--- Listed entries Enclosed Below ---

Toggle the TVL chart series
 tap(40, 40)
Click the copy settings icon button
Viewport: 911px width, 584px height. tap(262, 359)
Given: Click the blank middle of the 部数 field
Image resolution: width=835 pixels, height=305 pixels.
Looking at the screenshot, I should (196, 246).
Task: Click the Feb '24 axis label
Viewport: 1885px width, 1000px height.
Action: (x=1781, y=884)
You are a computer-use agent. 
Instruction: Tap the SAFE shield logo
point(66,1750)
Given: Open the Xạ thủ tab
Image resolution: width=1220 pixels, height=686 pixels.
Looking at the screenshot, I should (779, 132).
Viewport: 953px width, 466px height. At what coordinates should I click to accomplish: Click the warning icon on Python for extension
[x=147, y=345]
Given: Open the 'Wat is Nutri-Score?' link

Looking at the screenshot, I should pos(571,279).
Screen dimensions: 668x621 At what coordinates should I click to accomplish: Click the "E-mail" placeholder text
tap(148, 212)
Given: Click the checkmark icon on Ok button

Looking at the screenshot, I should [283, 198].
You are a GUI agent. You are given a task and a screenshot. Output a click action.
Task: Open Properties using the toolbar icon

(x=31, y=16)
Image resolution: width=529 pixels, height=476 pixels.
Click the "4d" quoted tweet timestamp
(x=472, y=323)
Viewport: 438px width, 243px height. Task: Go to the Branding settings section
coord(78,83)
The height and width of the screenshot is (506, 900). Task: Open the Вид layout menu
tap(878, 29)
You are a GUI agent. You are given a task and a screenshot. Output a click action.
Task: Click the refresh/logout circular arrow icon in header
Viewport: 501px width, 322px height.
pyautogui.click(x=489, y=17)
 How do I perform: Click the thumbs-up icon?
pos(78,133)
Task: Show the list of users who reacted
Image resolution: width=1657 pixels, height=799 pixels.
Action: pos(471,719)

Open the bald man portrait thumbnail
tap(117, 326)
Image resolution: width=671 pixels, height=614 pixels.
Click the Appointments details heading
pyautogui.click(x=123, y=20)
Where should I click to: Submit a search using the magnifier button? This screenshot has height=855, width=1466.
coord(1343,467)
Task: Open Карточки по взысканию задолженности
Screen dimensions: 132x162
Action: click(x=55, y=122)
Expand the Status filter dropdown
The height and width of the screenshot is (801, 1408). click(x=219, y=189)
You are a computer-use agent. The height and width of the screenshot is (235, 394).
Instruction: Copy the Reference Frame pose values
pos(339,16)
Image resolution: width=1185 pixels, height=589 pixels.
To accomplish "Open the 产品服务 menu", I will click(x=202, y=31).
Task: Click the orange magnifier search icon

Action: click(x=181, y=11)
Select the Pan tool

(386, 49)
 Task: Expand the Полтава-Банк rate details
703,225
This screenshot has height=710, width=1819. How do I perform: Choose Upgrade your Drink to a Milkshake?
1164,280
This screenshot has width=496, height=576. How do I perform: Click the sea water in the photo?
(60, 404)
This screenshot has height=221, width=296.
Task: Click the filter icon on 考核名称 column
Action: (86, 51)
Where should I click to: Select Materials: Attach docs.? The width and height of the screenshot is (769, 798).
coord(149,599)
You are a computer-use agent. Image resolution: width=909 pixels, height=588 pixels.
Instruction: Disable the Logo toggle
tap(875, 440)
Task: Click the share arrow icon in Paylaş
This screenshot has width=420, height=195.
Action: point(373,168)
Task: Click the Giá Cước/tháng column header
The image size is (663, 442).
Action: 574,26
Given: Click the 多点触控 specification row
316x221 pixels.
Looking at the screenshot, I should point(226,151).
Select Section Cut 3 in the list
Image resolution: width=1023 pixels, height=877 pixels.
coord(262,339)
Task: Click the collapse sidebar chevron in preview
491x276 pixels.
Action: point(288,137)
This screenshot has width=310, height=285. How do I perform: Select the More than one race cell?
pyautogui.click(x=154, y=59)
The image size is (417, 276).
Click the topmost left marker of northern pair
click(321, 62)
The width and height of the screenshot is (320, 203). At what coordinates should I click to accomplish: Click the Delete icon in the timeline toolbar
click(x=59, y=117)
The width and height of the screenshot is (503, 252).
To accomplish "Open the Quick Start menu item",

--- End of Enclosed Listed entries ---

> [Exercise objective]:
Return the listing above in its entirety, word for word.

> [Task answer]:
Toggle the TVL chart series
 tap(40, 40)
Click the copy settings icon button
Viewport: 911px width, 584px height. tap(262, 359)
Given: Click the blank middle of the 部数 field
Image resolution: width=835 pixels, height=305 pixels.
Looking at the screenshot, I should (196, 246).
Task: Click the Feb '24 axis label
Viewport: 1885px width, 1000px height.
Action: (x=1781, y=884)
You are a computer-use agent. 
Instruction: Tap the SAFE shield logo
point(66,1750)
Given: Open the Xạ thủ tab
Image resolution: width=1220 pixels, height=686 pixels.
Looking at the screenshot, I should (779, 132).
Viewport: 953px width, 466px height. At what coordinates should I click to accomplish: Click the warning icon on Python for extension
[x=147, y=345]
Given: Open the 'Wat is Nutri-Score?' link

Looking at the screenshot, I should pos(571,279).
Screen dimensions: 668x621 At what coordinates should I click to accomplish: Click the "E-mail" placeholder text
tap(148, 212)
Given: Click the checkmark icon on Ok button

Looking at the screenshot, I should [283, 198].
You are a GUI agent. You are given a task and a screenshot. Output a click action.
Task: Open Properties using the toolbar icon

(x=31, y=16)
Image resolution: width=529 pixels, height=476 pixels.
Click the "4d" quoted tweet timestamp
(x=472, y=323)
Viewport: 438px width, 243px height. Task: Go to the Branding settings section
coord(78,83)
The height and width of the screenshot is (506, 900). Task: Open the Вид layout menu
tap(878, 29)
You are a GUI agent. You are given a task and a screenshot. Output a click action.
Task: Click the refresh/logout circular arrow icon in header
Viewport: 501px width, 322px height.
pyautogui.click(x=489, y=17)
 How do I perform: Click the thumbs-up icon?
pos(78,133)
Task: Show the list of users who reacted
Image resolution: width=1657 pixels, height=799 pixels.
Action: pos(471,719)

Open the bald man portrait thumbnail
tap(117, 326)
Image resolution: width=671 pixels, height=614 pixels.
Click the Appointments details heading
pyautogui.click(x=123, y=20)
Where should I click to: Submit a search using the magnifier button? This screenshot has height=855, width=1466.
coord(1343,467)
Task: Open Карточки по взысканию задолженности
Screen dimensions: 132x162
Action: click(x=55, y=122)
Expand the Status filter dropdown
The height and width of the screenshot is (801, 1408). click(x=219, y=189)
You are a computer-use agent. The height and width of the screenshot is (235, 394).
Instruction: Copy the Reference Frame pose values
pos(339,16)
Image resolution: width=1185 pixels, height=589 pixels.
To accomplish "Open the 产品服务 menu", I will click(x=202, y=31).
Task: Click the orange magnifier search icon

Action: click(x=181, y=11)
Select the Pan tool

(386, 49)
 Task: Expand the Полтава-Банк rate details
703,225
This screenshot has height=710, width=1819. How do I perform: Choose Upgrade your Drink to a Milkshake?
1164,280
This screenshot has width=496, height=576. How do I perform: Click the sea water in the photo?
(60, 404)
This screenshot has height=221, width=296.
Task: Click the filter icon on 考核名称 column
Action: (86, 51)
Where should I click to: Select Materials: Attach docs.? The width and height of the screenshot is (769, 798).
coord(149,599)
You are a computer-use agent. Image resolution: width=909 pixels, height=588 pixels.
Instruction: Disable the Logo toggle
tap(875, 440)
Task: Click the share arrow icon in Paylaş
This screenshot has width=420, height=195.
Action: point(373,168)
Task: Click the Giá Cước/tháng column header
The image size is (663, 442).
Action: 574,26
Given: Click the 多点触控 specification row
316x221 pixels.
Looking at the screenshot, I should point(226,151).
Select Section Cut 3 in the list
Image resolution: width=1023 pixels, height=877 pixels.
coord(262,339)
Task: Click the collapse sidebar chevron in preview
491x276 pixels.
Action: point(288,137)
This screenshot has width=310, height=285. How do I perform: Select the More than one race cell?
pyautogui.click(x=154, y=59)
The image size is (417, 276).
Click the topmost left marker of northern pair
click(321, 62)
The width and height of the screenshot is (320, 203). At what coordinates should I click to accomplish: Click the Delete icon in the timeline toolbar
click(x=59, y=117)
The width and height of the screenshot is (503, 252).
To accomplish "Open the Quick Start menu item",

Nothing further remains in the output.